BAKER, C.J.
Mother and Father divorced, and Father moved to Illinois. Mother registered the child support order in Illinois, and she and Father subsequently consented to transfer jurisdiction of the child support issue to Illinois. The Illinois trial court modified Father’s child support obligation. Years later, he asked that the Clark County, Indiana trial court reassume jurisdiction. The trial court did so. It found that the Illinois proceedings were a nullity because jurisdiction was never properly transferred and retroactively modified Father’s support obligation to its original amount. The magistrate hearing the case also held a thirty-six-minute ex parte conference with Father’s attorney and the prosecutor, explicitly barring Mother, who was pro se, from attending. We find the trial court’s legal conclusions erroneous and the ex parte proceedings extremely troubling. Therefore, we reverse and remand with instructions that this matter be assigned to a different judicial officer.
. . . .
Indiana Code section 31-18-2-5(a) provides as follows:
An Indiana tribunal that issues a support order consistent with Indiana law has continuing, exclusive jurisdiction over a child support order:
(1) if Indiana remains the residence of the:
(A) obligor;
(B) individual obligee; or
(C) child for whose benefit the support order is issued; or
(2) until each individual party has filed written consent with the Indiana tribunal for a tribunal of another state to modify the order and assume continuing, exclusive jurisdiction.
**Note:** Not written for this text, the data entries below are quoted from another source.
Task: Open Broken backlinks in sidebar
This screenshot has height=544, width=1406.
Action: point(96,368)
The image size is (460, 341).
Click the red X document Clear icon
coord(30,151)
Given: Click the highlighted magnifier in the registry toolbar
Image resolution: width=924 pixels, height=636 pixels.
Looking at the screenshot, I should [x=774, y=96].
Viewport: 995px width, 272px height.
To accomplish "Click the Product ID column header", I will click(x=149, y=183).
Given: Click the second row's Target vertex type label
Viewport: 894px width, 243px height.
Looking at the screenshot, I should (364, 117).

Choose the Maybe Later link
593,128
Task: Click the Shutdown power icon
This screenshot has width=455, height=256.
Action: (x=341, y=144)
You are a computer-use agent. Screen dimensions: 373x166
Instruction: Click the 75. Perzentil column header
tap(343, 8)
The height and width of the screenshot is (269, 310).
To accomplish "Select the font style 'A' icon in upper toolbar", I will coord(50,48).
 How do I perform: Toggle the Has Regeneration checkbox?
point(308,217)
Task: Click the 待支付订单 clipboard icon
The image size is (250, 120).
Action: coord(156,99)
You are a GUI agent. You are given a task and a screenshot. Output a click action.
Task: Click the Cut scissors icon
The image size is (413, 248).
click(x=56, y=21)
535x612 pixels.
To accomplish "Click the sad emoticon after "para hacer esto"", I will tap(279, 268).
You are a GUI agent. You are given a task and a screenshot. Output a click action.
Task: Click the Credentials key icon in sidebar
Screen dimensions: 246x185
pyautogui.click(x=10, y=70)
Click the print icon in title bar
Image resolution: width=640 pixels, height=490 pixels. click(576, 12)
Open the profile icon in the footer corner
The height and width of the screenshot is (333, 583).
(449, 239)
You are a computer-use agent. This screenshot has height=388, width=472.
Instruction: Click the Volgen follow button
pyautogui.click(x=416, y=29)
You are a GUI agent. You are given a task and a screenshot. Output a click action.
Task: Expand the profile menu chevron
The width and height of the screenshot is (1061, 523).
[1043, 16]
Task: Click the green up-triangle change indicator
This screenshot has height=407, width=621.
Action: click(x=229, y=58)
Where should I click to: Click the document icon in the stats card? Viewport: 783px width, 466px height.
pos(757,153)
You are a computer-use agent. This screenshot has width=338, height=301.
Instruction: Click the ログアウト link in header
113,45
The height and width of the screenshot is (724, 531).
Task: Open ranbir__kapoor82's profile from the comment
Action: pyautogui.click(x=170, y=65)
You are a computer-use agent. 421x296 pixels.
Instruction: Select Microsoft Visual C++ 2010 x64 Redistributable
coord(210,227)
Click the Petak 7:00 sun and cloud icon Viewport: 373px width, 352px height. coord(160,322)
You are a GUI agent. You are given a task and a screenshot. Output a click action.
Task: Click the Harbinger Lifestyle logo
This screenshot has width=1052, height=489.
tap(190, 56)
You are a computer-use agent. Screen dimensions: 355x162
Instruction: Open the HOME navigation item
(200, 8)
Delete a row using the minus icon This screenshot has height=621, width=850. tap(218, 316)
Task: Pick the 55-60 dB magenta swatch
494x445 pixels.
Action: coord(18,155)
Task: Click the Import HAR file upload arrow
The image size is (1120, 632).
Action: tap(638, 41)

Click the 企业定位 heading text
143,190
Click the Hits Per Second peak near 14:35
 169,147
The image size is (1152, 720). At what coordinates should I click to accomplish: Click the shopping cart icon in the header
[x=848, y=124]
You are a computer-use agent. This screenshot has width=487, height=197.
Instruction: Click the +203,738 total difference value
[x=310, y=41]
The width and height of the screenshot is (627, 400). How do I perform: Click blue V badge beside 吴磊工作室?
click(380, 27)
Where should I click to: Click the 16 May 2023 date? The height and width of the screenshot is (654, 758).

(Emphasis added). Our Supreme Court has explained that subsection (a)(1) (the nonresidency requirement) and subsection (a)(2) (the consent requirement) are separate and alternative methods by which an Indiana court may maintain its continuing, exclusive jurisdiction over a child support order; and thus do not require both the absence of the parties and consent before a court loses jurisdiction.
Basileh v. Alghusain, 912 N.E.2d 814, 821 (Ind. 2009) (emphases original). As an initial matter, therefore, we observe that the Clark County trial court erred by basing its ruling, in part, on the fact that Mother and child have always resided in Clark County. If, as Mother contends, the parties complied with the consent requirement in subsection (a)(2), then her place of residency is irrelevant.
Here, it is undisputed that Mother properly registered the child support order in Illinois in 2000 via the UIFSA Transmittal. In November 2001, Mother filed a motion in Illinois to modify Father’s child support obligation. The trial court granted the motion in August 2002, and Mother concedes that jurisdiction had not yet vested in Illinois at that time. [Footnote omitted.]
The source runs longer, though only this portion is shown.